Landed Cost Calculation Automation

From use case: Landed Cost Calculation Automation

A major European fashion ecommerce company classifying up to 540,000 items per month deployed an AI-powered tariff classification tool to automate customs compliance across its export operations. According to a case study published by MIC Customs Solutions, the AI classifier reduced processing time for each classification by an average of 71%, with the system expected to handle up to 1.3 million items per month at full rollout, nearly a threefold increase in throughput. The tool delivered correct tariff codes in 97% of cases for the top two suggestions and 92% to 93% accuracy on the first suggestion alone. Georg Knopf, Director of Customs and Global Trade at the company, stated that the AI solution turned tariff classification from a manual bottleneck into a scalable, reliable process.

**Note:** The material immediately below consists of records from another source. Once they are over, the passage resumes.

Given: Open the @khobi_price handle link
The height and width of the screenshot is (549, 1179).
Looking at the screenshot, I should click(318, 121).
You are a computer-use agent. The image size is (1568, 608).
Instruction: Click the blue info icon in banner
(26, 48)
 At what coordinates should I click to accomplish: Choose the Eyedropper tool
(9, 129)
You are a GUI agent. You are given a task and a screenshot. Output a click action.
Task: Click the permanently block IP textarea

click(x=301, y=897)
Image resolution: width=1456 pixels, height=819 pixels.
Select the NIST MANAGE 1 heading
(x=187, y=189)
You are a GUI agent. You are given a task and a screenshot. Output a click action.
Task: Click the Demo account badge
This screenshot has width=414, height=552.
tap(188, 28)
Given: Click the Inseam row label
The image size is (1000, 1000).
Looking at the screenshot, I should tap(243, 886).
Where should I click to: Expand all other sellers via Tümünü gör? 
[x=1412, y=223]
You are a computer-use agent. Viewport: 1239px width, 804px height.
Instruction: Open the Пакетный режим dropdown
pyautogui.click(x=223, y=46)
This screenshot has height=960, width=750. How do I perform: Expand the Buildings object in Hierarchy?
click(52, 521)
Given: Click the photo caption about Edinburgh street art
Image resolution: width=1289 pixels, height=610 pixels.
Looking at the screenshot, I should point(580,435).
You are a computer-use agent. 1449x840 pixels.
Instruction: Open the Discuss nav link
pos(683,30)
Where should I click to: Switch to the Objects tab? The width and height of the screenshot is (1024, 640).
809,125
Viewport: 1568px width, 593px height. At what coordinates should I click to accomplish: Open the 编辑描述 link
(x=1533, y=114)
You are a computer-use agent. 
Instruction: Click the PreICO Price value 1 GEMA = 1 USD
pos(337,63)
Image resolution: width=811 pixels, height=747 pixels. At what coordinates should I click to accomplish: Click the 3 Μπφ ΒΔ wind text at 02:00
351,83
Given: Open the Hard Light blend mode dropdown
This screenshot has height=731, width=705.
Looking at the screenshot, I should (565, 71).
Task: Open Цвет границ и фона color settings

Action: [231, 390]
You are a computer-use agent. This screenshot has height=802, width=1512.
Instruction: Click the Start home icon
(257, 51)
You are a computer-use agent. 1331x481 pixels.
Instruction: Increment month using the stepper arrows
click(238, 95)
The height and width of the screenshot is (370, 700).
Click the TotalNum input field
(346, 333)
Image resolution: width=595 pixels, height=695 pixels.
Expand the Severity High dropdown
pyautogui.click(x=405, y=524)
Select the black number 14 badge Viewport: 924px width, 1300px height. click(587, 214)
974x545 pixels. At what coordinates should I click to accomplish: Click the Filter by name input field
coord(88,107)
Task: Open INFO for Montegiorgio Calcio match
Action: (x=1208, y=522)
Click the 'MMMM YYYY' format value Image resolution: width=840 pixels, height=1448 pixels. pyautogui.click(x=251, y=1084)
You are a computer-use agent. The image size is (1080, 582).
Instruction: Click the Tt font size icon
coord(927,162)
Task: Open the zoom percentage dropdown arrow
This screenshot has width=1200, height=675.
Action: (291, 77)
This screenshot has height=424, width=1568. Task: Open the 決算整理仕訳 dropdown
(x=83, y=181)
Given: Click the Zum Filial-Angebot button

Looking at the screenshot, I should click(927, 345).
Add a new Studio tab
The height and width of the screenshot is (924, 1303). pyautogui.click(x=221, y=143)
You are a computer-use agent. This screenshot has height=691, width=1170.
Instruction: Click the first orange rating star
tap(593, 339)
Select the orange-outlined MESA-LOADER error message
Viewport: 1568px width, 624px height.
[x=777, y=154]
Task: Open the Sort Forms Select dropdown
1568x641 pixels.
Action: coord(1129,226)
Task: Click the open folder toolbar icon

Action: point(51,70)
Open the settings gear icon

In the cross-border ecommerce segment, one landed cost technology provider processes millions of guaranteed landed cost quotes per month across 235 countries and territories, using AI-powered HS code classification trained on more than 500,000 manually labeled product examples, according to Zonos documentation published in 2025. The system achieves over 90% classification accuracy and integrates with major ecommerce platforms to display complete duty, tax, and fee calculations at checkout. This approach addresses a persistent pain point: according to a 2025 Endless Commerce analysis, brands that fail to track landed cost accurately lose 8% to 15% of gross margin to unrecovered freight, surprise duties, and misunderstood true product costs. A separate analysis by a customs brokerage firm noted that a product with a $10 base cost can carry a true landed cost of $14.75 after accounting for shipping, duties, currency conversion, insurance, and handling, representing a 47.5% increase over the base price that, if untracked, distorts margin calculations by as much as 58%.